Sensitive Zika Virus Quantification

Virus detection from leg, wing and body samples was carried out using 1/10 and 1/100 dilutions in 96-well plates containing a Vero cell monolayer. Saliva samples were titrated directly in 96-well plates in a Vero cell monolayer. Vero cells were maintained with DMEM supplemented with 2% FCS and 2% of penicillin/streptomycin/nystatin (1000 U/ml, 10 mg/ml and 500 U/ml, respectively; Sigma-Aldrich) and incubated for seven days at 37 °C and 5% CO₂ until cytopathic effect observation.

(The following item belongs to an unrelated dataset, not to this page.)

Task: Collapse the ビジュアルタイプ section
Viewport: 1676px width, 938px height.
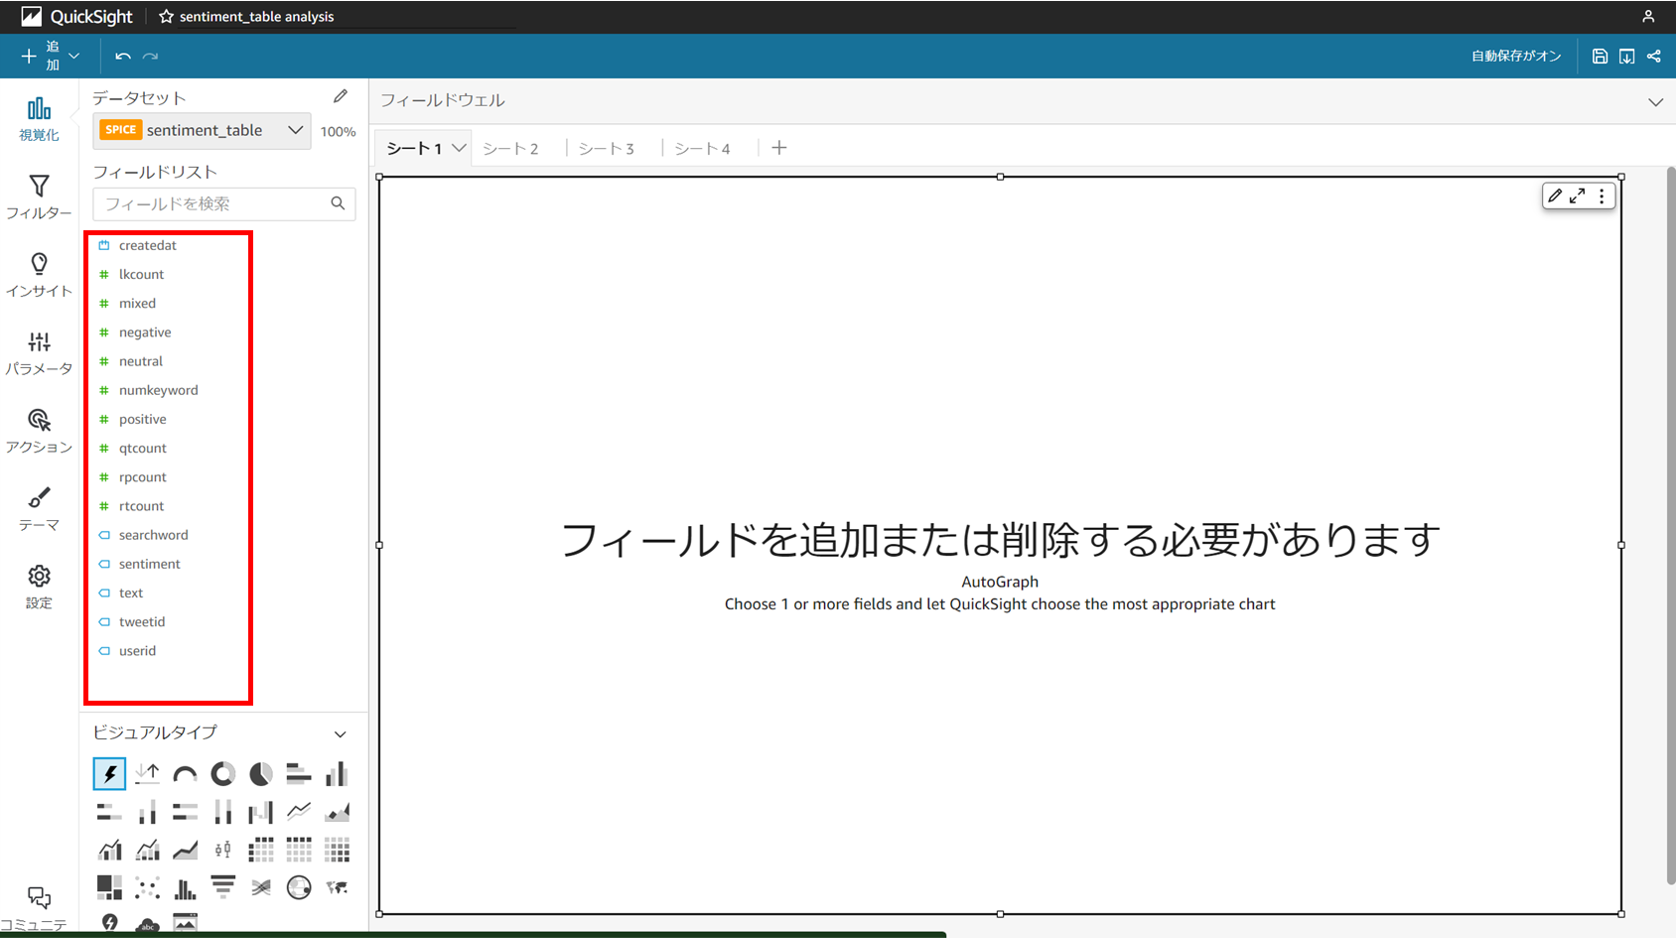Action: coord(340,733)
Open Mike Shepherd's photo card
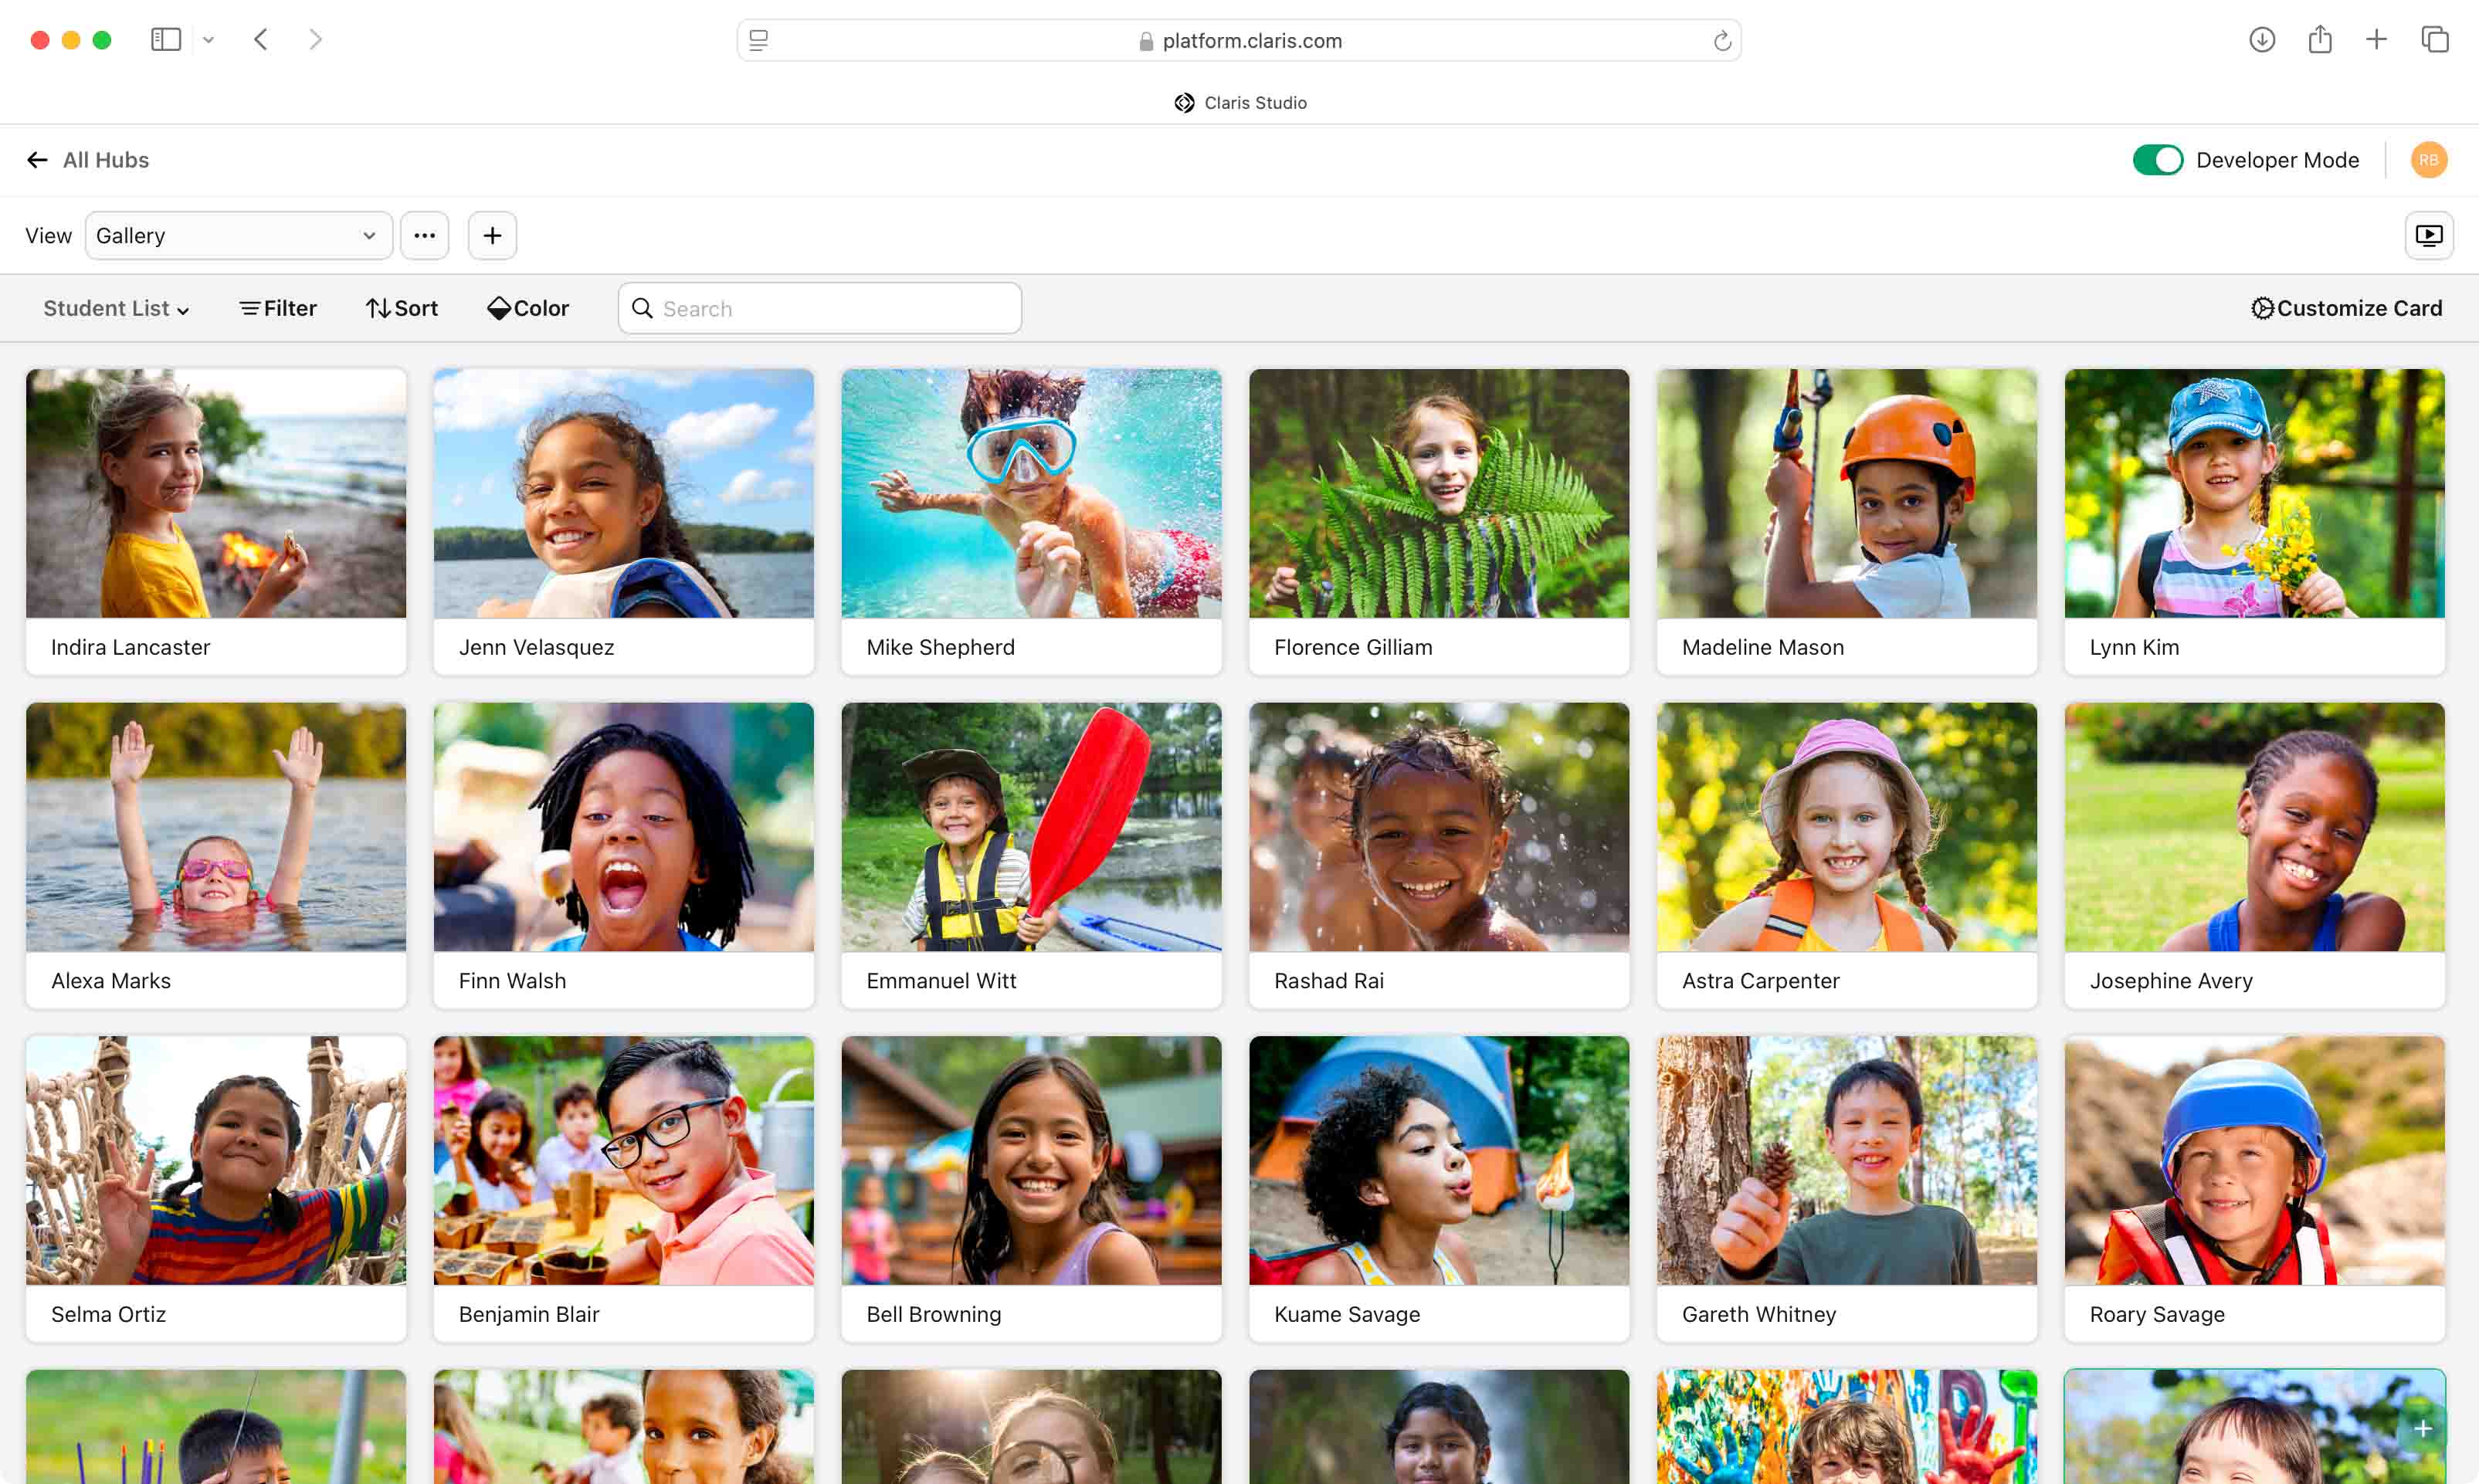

Prior to viral RNA extraction, the samples were homogenized using a TissueLyser II (Qiagen GmbH, Hilden, Germany) at 30 Hz for 1 min. Viral RNA was extracted from the samples using NucleoSpin^® RNA Virus (Macherey-Nagel, Düren, Germany) according to the manufacturer’s protocol. Zika RNA was detected by reverse-transcription quantitative PCR (RT-qPCR) using the primers ZIKA 1086 and ZIKA 1162c defined previously [32 (link)] and AgPath-ID™ One-Step RT-PCR reagents (Applied Biosystems, Foster City, CA, USA). The nucleic acids were detected with a Real-Time PCR 7500 Fast System (Applied Biosystems) with the following amplification protocol: 45 °C for 10 min; 95 °C for 10 min; then 45 cycles at 95 °C for 15 s and at 60 °C for 45 s. The RT-qPCR sensibility was 0.451 TCID₅₀/reaction for detection of MR766 and 0.035 TCID₅₀/reaction for Suriname ZIKV strains.